2
Записки Д. Д.
Перелет оказался невыносимо долгим. Можно было потерять голову от неподвижного висения между двумя материками. Вынужденное бездействие в удобном кресле казалось особенно мучительным, противореча сотрясавшей меня внутренней панике. Плакать, смеяться, швырять подаваемые стюардессой стаканчики, хамить патологически болтливой соседке — все что угодно, только не думать, не думать… Ни в коем случае не представлять, как всего через сутки буду лететь в обратную сторону, отдав правую руку счастливо сопящему рядом Майклу.

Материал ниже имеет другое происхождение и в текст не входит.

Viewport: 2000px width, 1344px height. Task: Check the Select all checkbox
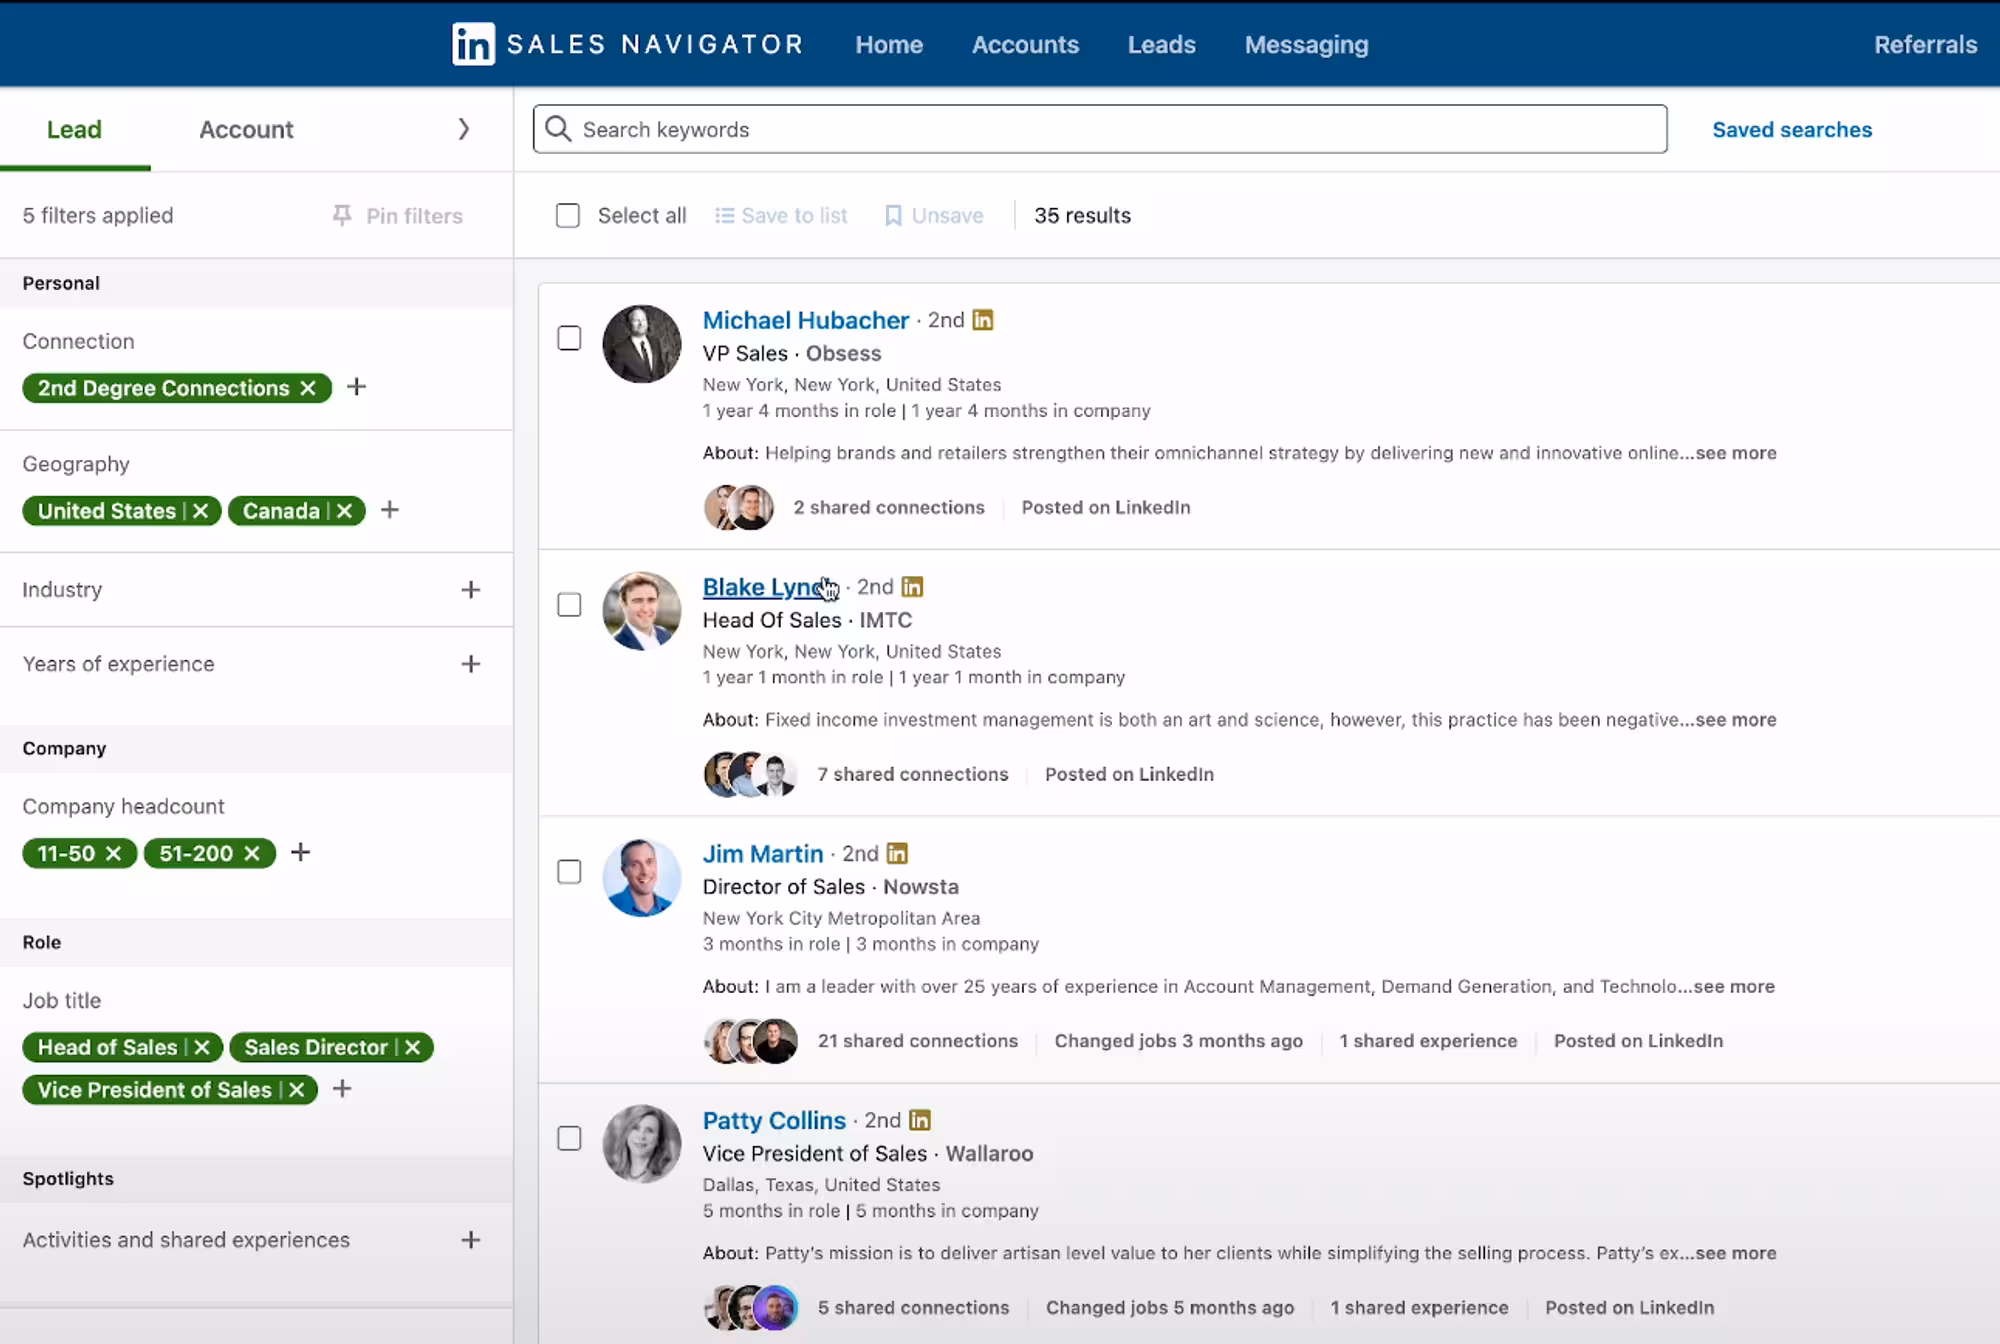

Когда объявили, что мы пролетаем над Европой и через три часа приземлимся в Москве, я попросила двойную порцию виски — требовалась срочная реанимация.
Но эти три часа, каждый из которых можно приравнять к месяцу — к месяцу в камере пыток, довели меня до полного изнеможения. Затем процедура высадки и поездка по Москве прямо к неизвестному мне «Дому туриста». Так вот он какой — стандартное американизированное сооружение в соседстве леска и жилых районов.
Стоя у окна своего номера на пятнадцатом этаже, я старалась рассмотреть за стеной дождя очертания серых домов. Где-то там, в башне из бетонных блоков ужинает, читает газету или смотрит телевизор мой Микки. Впрочем, скорее всего я искала его дом совсем в другой стороне.
В отличие от свойственных мне ситуаций с потерями, путаницами, ошибками, на этот раз я владела документом — собственноручно начертанным господином Артемьевым адресом и телефоном. Позвонить не удалось — удержала боязнь спугнуть везение. Ведь я просто сойду с ума, если Майкла не окажется в городе или он вдруг переменил адрес.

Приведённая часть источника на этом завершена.